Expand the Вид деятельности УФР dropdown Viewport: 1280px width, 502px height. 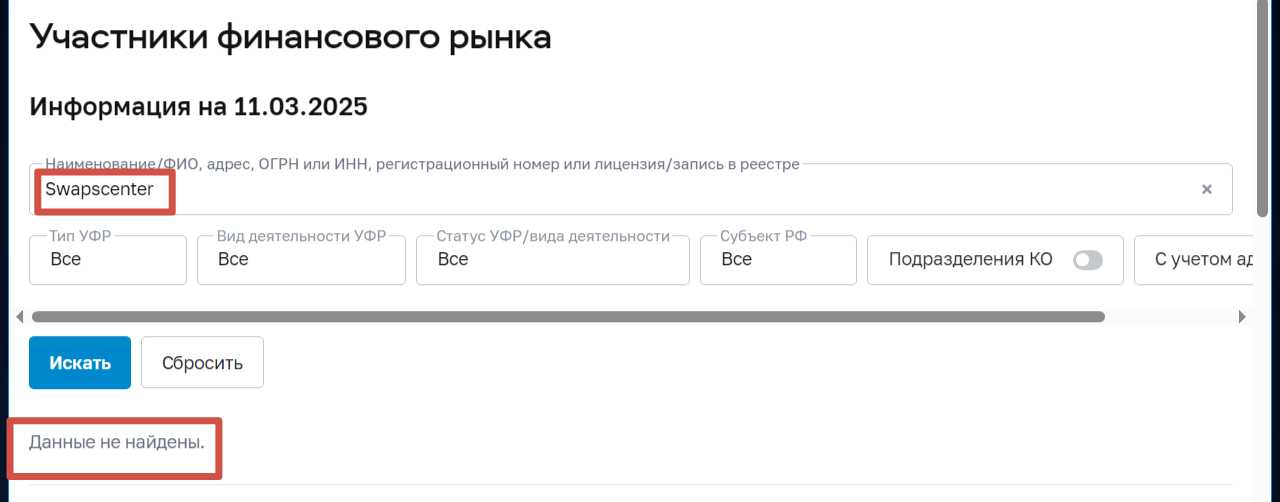[301, 260]
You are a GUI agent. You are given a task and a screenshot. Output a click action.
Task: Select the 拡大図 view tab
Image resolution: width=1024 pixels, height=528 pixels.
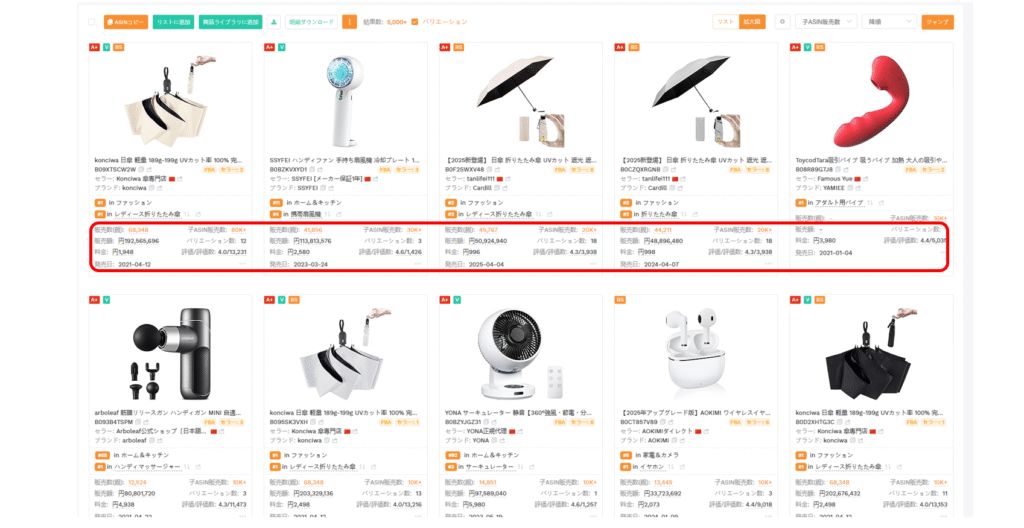point(752,22)
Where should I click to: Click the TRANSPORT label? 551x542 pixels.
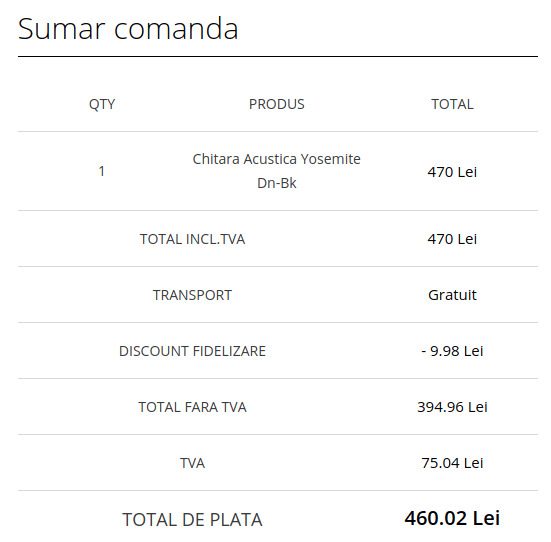coord(192,295)
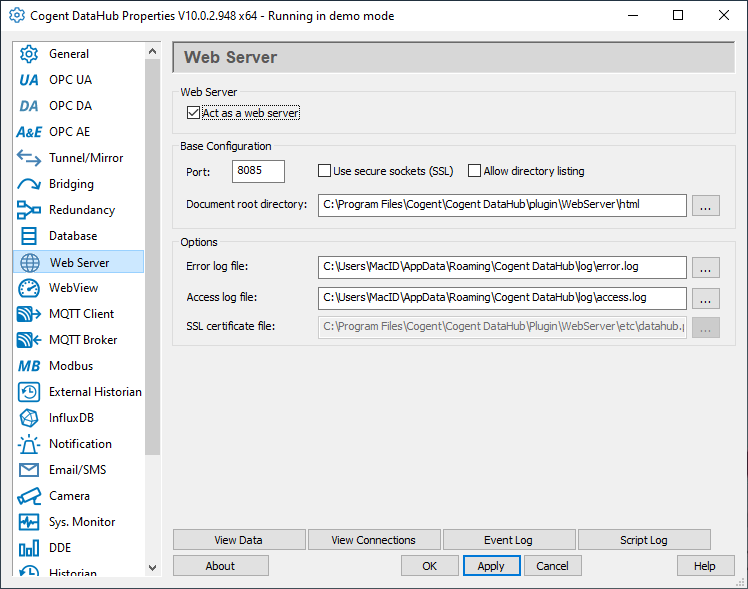Select the Tunnel/Mirror arrows icon
The image size is (748, 589).
point(29,158)
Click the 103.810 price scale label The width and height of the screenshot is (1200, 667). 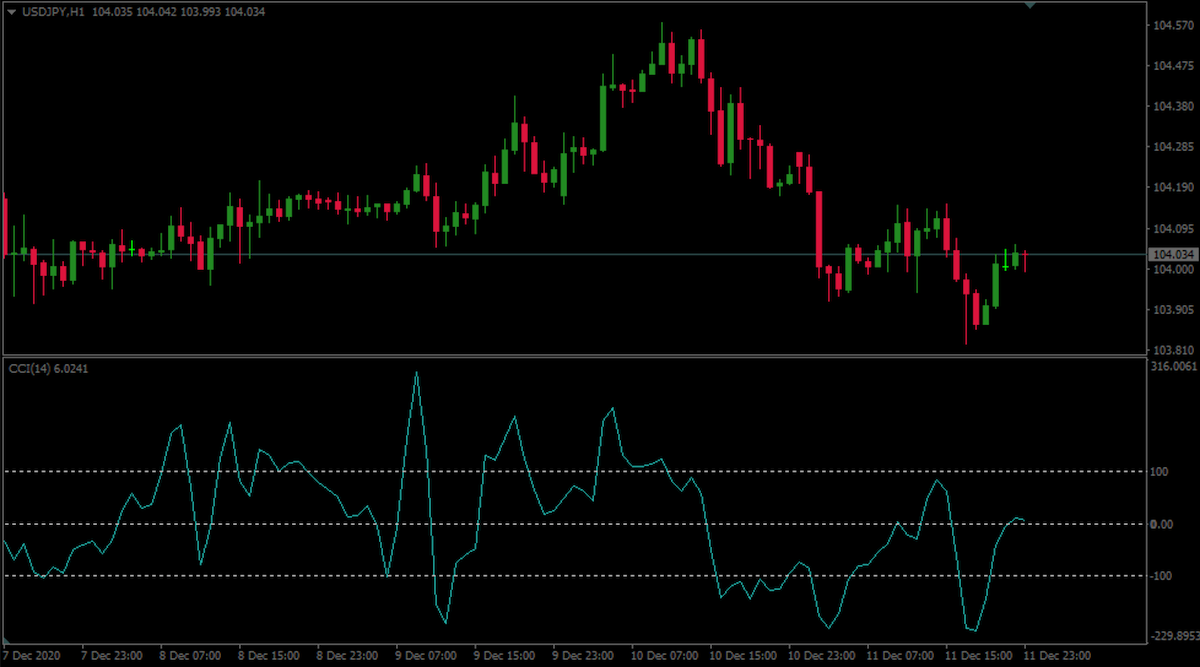1172,350
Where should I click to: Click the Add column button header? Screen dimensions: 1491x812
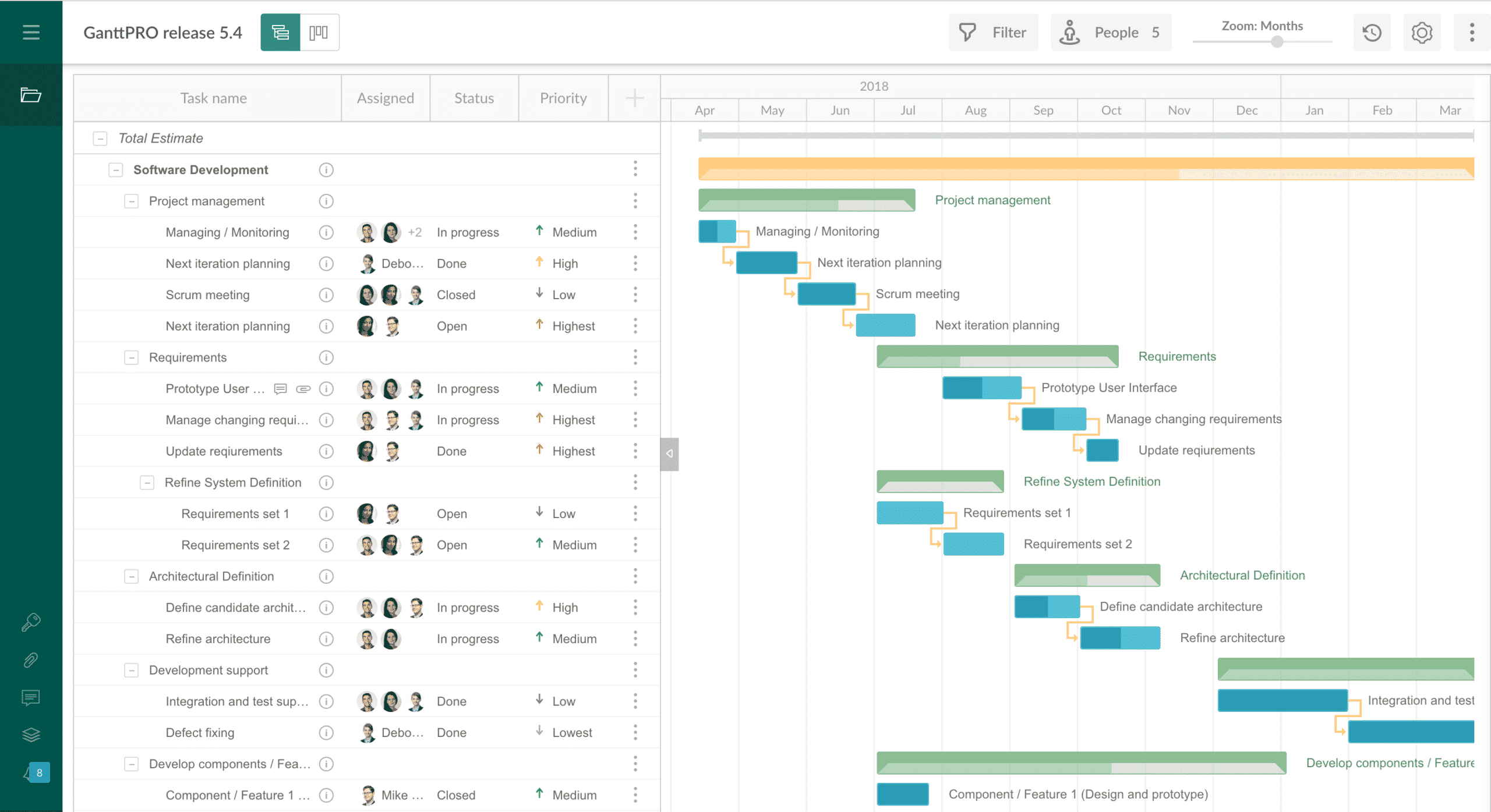[x=634, y=97]
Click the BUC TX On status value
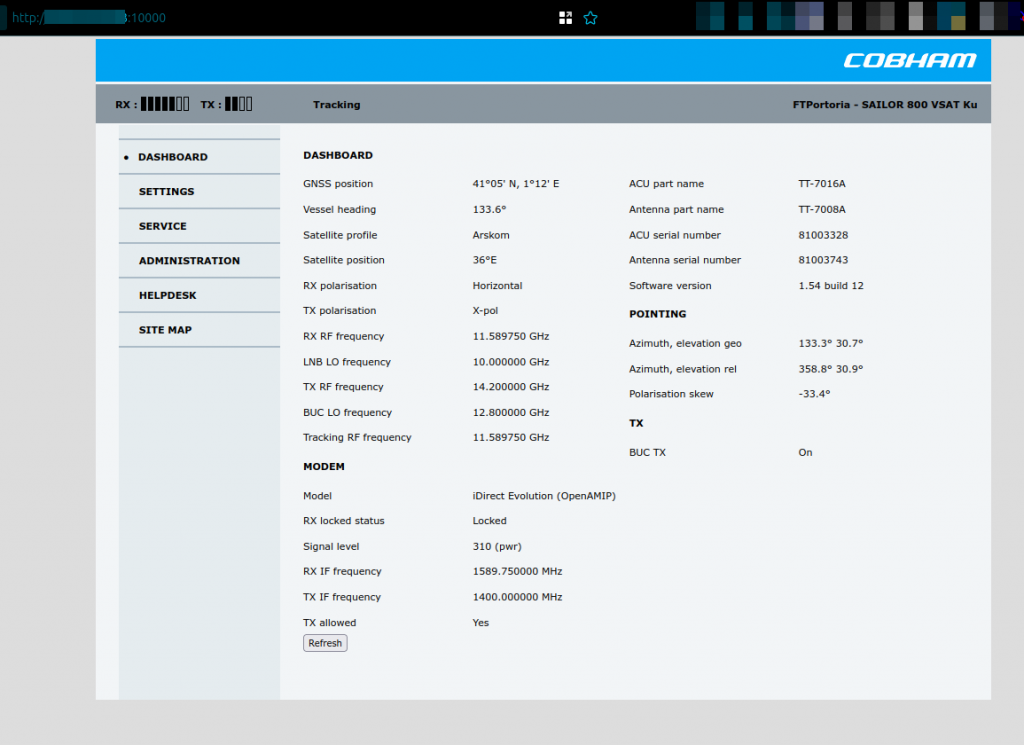This screenshot has height=745, width=1024. 805,453
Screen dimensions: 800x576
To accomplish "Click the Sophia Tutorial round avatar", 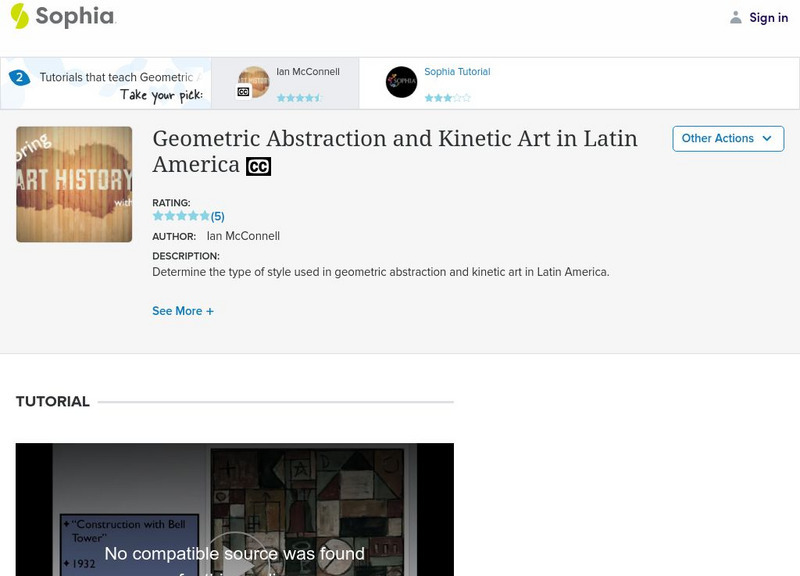I will pyautogui.click(x=401, y=83).
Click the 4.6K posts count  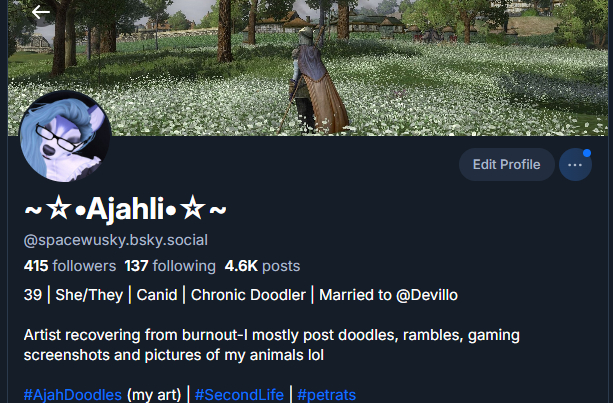tap(262, 266)
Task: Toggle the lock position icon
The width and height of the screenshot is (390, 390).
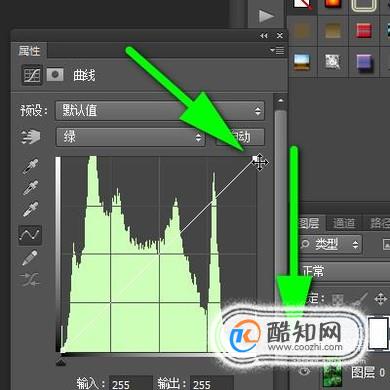Action: coord(381,299)
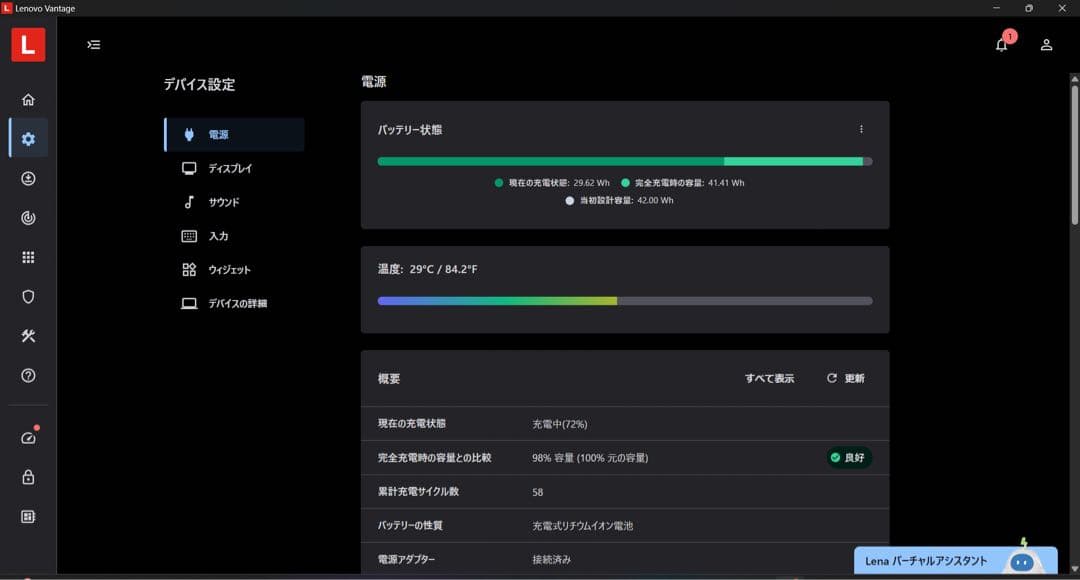1080x580 pixels.
Task: Collapse the navigation sidebar with the hamburger icon
Action: pyautogui.click(x=93, y=45)
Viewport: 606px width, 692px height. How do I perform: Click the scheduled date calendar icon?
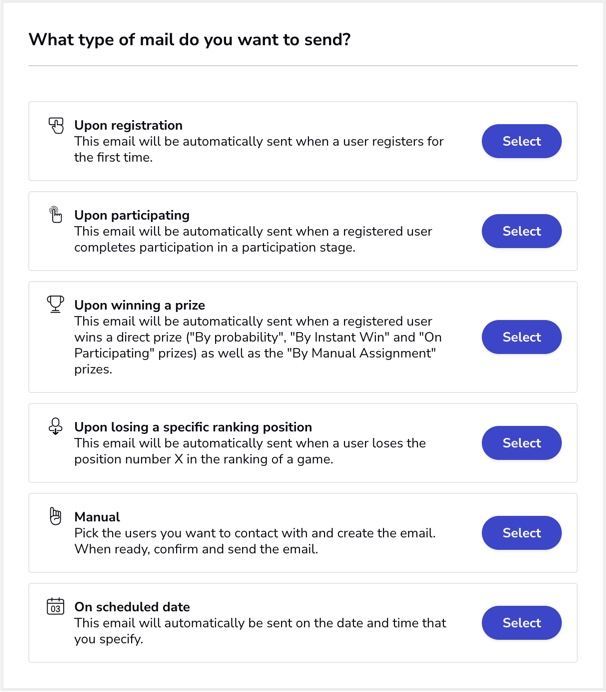tap(56, 606)
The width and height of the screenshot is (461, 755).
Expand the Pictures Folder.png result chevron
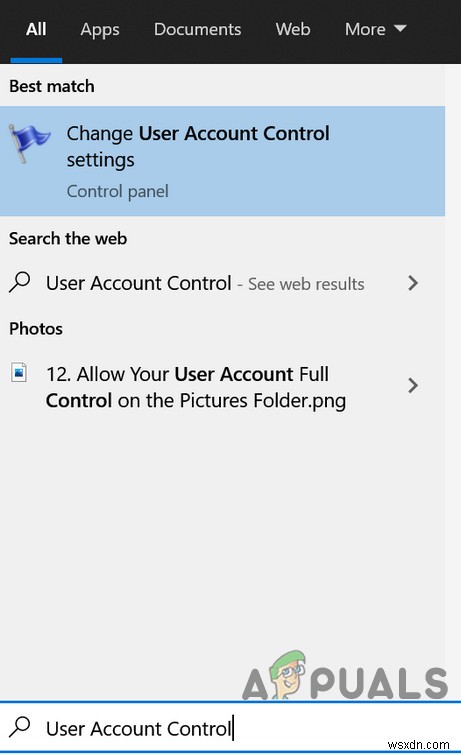(412, 386)
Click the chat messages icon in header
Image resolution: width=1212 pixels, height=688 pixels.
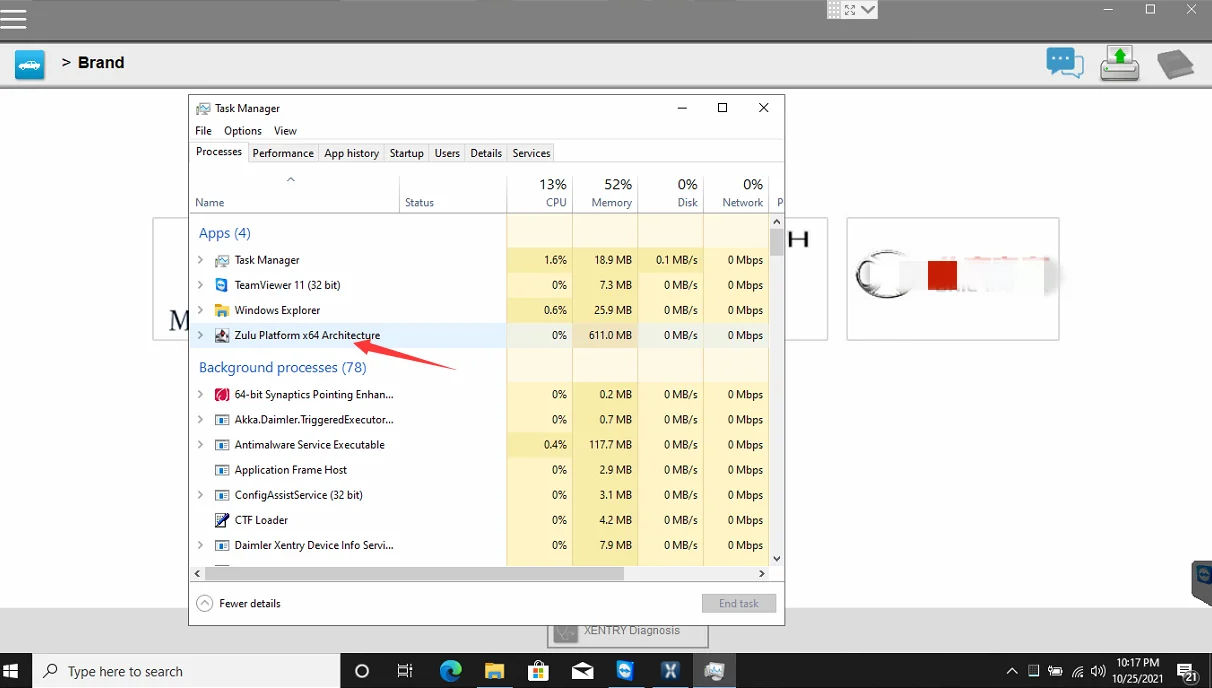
-------------------------
Try it:
From the records above, copy only the lines running from the line holding "The width and height of the screenshot is (390, 390)." through the line holding "Click the chat messages icon in header", with no pictures.

Answer to this exercise:
The width and height of the screenshot is (390, 390).
Action: coord(381,299)
1080x580 pixels.
Task: Collapse the navigation sidebar with the hamburger icon
Action: pyautogui.click(x=93, y=45)
Viewport: 606px width, 692px height. How do I perform: Click the scheduled date calendar icon?
tap(56, 606)
The width and height of the screenshot is (461, 755).
Expand the Pictures Folder.png result chevron
(412, 386)
Click the chat messages icon in header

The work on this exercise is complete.